All winter and spring, I have been hearing from carrier executives about the need to get aggressive on rates. Carrier executives were looking to a confluence of events – an improving economy, higher freight volumes and tighter capacity – to create the right conditions for significant rate increases.

This was no wishful thinking brought on by several years of downward pressure on rates, the likes of which the industry had not experienced in some time. Many transportation industry analysts were forecasting the same thing. Consider this statement from a report I recently read entitled Domestic Transportation, Finding the Right Balance of Volume, Capacity and Pricing: “Supply chain professionals who are responsible for securing transportation services – regardless of mode – are about to reap the benefits (or pay the price) for how strategic and mutually beneficial their company’s carrier relationships have been over the past two years. But make no mistake, costs are on the rise in either case. The only question is whether a company’s increase will be closer to 2% or 20%.” (The report, published by Tompkins Supply Chain Consortium, was written for the US market but it reads true easily enough for the Canadian market as well).
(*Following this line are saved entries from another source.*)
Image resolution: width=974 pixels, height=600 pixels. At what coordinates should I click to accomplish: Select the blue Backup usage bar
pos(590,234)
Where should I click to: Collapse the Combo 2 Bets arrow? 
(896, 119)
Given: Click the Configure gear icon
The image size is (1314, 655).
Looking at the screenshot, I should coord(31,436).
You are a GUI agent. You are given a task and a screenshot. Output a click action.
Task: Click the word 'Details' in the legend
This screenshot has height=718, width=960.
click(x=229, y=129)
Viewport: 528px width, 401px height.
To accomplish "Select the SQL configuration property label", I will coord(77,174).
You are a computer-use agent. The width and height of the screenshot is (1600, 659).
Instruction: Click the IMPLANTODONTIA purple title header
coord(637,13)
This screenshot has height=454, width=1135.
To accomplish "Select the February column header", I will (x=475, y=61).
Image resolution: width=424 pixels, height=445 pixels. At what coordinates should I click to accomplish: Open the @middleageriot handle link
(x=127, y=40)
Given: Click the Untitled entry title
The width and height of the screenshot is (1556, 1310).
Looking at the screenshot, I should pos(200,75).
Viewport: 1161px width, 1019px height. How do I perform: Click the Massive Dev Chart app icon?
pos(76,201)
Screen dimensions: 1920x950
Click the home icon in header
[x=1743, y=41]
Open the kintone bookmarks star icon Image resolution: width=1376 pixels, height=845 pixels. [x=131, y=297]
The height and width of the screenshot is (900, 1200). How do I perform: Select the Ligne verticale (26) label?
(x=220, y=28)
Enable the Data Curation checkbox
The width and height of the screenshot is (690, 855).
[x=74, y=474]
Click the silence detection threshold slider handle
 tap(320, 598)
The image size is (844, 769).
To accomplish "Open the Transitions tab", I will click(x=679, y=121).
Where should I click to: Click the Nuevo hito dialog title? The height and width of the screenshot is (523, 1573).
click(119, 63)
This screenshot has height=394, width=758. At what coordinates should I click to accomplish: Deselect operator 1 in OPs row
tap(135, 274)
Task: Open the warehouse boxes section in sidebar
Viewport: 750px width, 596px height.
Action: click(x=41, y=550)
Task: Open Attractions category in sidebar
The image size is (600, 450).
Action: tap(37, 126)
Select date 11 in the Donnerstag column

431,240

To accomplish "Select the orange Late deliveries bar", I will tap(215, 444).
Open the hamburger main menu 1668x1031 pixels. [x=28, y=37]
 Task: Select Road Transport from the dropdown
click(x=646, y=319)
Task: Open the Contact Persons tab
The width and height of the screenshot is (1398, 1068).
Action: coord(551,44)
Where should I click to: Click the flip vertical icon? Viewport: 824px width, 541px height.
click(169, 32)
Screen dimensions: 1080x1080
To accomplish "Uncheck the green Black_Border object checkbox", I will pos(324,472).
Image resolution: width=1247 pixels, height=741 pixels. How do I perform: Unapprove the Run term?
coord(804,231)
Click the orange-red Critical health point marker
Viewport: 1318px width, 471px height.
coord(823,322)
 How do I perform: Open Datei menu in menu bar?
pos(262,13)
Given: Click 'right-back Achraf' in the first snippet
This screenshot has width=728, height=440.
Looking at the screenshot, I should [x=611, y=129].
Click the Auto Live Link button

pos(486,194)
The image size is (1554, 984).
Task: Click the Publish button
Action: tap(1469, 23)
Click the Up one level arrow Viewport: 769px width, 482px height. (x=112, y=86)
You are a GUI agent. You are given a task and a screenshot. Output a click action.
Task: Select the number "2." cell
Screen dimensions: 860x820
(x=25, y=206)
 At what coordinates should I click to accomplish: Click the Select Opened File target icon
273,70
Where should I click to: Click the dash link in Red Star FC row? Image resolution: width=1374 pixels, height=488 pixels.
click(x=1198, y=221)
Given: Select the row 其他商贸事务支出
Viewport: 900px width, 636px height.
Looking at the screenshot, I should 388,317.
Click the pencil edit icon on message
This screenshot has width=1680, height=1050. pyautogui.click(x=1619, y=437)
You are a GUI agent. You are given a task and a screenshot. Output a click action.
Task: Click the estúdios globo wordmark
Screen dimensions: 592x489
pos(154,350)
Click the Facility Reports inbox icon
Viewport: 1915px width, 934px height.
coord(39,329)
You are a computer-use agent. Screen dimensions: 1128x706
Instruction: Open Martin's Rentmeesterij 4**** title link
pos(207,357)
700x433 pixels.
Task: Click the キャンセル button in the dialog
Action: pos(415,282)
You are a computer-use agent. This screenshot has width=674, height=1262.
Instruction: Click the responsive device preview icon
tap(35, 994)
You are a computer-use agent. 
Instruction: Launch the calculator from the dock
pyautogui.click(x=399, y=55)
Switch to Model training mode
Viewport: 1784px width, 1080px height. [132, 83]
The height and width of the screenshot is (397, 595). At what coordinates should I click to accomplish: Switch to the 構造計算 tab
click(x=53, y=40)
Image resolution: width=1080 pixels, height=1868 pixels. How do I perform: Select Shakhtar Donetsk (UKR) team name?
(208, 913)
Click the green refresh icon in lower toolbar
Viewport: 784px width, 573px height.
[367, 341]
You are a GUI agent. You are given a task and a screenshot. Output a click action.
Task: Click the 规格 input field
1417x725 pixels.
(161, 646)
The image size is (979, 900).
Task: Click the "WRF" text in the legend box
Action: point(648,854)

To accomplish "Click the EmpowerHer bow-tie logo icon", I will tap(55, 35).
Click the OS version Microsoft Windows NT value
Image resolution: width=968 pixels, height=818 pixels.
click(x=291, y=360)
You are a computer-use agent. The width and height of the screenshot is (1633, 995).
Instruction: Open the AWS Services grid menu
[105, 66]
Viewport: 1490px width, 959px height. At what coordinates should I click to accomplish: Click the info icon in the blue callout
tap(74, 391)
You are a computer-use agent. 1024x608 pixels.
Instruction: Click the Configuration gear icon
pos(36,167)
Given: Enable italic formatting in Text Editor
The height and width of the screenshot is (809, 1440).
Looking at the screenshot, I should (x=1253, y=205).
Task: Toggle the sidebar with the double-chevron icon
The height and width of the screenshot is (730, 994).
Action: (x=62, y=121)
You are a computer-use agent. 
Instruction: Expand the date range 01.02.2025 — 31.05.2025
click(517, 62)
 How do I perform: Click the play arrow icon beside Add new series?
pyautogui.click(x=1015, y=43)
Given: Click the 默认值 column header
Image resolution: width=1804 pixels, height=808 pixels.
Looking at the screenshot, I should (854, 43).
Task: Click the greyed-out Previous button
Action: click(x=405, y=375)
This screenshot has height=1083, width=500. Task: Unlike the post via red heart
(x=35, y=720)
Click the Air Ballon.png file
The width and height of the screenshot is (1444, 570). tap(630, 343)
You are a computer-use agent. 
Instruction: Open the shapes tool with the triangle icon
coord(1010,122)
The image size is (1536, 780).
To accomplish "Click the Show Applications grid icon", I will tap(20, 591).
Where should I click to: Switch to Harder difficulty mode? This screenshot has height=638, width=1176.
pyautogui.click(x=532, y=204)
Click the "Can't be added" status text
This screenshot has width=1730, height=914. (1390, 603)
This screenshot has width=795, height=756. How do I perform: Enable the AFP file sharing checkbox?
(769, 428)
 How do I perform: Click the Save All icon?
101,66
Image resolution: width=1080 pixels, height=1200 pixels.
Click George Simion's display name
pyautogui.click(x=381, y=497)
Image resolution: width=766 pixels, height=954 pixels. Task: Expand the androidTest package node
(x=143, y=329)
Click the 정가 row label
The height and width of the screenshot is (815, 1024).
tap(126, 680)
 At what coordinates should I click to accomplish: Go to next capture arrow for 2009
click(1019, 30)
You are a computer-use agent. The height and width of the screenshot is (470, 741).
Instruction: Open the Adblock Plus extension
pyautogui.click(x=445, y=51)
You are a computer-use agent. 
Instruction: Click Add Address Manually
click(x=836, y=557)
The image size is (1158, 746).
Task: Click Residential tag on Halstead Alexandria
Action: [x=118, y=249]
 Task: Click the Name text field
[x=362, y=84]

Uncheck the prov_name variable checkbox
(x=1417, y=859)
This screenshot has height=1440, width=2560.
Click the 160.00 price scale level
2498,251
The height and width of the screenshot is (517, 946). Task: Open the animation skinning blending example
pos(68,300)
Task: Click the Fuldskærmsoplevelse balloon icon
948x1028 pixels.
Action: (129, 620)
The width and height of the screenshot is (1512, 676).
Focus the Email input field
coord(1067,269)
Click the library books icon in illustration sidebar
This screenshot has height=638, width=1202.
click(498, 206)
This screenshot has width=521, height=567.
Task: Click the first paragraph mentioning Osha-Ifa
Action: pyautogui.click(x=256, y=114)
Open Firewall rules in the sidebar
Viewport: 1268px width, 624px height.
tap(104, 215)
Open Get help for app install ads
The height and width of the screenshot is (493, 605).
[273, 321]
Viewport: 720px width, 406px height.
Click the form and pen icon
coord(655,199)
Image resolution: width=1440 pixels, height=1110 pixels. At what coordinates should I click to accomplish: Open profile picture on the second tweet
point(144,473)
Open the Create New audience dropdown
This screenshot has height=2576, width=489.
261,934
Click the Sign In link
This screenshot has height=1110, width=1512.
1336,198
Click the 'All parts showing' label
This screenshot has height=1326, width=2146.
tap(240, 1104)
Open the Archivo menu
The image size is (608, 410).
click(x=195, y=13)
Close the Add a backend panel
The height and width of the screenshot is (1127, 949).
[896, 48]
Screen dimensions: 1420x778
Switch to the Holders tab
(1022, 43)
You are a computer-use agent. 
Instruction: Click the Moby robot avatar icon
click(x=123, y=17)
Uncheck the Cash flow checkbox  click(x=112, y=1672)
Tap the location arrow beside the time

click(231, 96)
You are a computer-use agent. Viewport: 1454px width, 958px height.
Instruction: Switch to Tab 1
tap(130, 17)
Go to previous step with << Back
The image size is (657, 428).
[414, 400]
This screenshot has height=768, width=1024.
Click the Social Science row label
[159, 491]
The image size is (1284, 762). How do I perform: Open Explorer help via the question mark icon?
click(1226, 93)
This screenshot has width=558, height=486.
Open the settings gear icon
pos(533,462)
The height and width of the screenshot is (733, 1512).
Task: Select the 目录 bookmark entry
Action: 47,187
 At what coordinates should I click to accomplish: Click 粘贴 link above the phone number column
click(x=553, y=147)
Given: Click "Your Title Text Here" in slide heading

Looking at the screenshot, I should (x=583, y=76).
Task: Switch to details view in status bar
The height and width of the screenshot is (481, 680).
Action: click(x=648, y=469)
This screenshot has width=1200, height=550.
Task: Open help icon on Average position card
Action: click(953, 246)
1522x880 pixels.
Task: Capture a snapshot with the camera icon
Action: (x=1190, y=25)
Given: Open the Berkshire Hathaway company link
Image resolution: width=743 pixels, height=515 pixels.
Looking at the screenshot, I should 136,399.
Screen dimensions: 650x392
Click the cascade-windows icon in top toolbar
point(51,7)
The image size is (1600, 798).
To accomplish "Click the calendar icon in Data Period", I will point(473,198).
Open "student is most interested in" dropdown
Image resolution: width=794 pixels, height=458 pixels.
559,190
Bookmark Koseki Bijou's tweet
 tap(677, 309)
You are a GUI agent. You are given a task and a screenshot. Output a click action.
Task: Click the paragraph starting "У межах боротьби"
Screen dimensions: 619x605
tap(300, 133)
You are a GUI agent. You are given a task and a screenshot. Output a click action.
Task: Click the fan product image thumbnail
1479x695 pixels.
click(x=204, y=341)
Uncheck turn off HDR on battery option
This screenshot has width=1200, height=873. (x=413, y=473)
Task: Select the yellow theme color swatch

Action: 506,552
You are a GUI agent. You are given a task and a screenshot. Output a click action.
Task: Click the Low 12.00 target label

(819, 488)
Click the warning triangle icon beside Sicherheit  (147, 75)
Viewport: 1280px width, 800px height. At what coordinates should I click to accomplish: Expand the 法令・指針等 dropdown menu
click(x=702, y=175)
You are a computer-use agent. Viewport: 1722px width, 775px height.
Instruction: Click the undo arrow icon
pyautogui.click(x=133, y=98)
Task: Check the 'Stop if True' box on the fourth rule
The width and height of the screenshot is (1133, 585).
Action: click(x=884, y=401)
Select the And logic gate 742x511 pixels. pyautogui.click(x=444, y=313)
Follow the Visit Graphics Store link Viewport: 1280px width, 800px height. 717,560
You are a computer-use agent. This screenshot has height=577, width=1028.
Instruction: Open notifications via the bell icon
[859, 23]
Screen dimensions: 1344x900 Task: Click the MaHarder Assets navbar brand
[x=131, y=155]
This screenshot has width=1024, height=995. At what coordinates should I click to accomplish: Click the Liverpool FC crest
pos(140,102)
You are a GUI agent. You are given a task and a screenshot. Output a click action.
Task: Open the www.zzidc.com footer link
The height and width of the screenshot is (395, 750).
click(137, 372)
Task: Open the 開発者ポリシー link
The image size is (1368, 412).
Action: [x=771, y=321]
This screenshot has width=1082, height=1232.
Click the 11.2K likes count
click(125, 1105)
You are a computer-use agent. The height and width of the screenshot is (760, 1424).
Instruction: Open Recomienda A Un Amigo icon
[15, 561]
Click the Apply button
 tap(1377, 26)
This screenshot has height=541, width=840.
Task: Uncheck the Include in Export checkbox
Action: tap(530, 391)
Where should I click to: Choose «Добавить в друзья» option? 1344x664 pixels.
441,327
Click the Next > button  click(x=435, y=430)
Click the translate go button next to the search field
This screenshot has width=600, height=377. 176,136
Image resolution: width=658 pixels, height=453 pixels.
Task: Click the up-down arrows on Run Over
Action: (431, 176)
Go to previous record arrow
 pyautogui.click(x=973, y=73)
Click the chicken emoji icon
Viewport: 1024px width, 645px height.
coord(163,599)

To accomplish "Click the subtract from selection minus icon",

By April, the Canadian General Freight Index was showing signs motor carriers were indeed able to make good on rate increases. Up to that point increasing fuel prices were the major factor affecting rising truck transportation costs for shippers but in April, the Base Rate Index, which excludes the impact of fuel surcharges, increased 1.1%.

The much-waited upward momentum on rates was here at last. Or so it seemed. That momentum seems to have melted with the warmer weather. The latest economic and trucking indicators do not look particularly promising.  Manufacturing output and new order growth weakened further in June, according to the RBC Canadian Manufacturing Purchasing Managers Index, a newly launched monthly survey, which offers a comprehensive and early indicator of trends in the Canadian manufacturing sector. The headline RBC PMI, a composite indicator designed to provide a single-figure snapshot of the health of the manufacturing sector, registered 54.8 in May, down from 56.3 in April. It fell again in June, down to 52.8. (Anything above 50 indicates a growing economy).

Across the border, US truck tonnage dropped 2.3% in May after a revised decline of 0.6% in April, according to the latest data from the American Trucking Associations. Tonnage was up 2.7% year-over-year, but May’s total was the smallest year-over-year gain since February 2010.

ATA economist Bob Costello believes truck tonnage in recent months shows the economy has hit a soft patch. Both Scotia Bank Group’s senior economist Carlos Gomes, the opening speaker at our annual Profitability Seminar held in partnership with Dan Goodwill & Associates, and Robert Hogue a senior economist with RBC Royal Bank, who spoke at the recent SCL-CITA annual conference, forecast continuing but “unspectacular” growth for the economy. It all adds up to carrier executives having to work on their patience while hoping the analysts who believe the soft patch is a temporary event are right.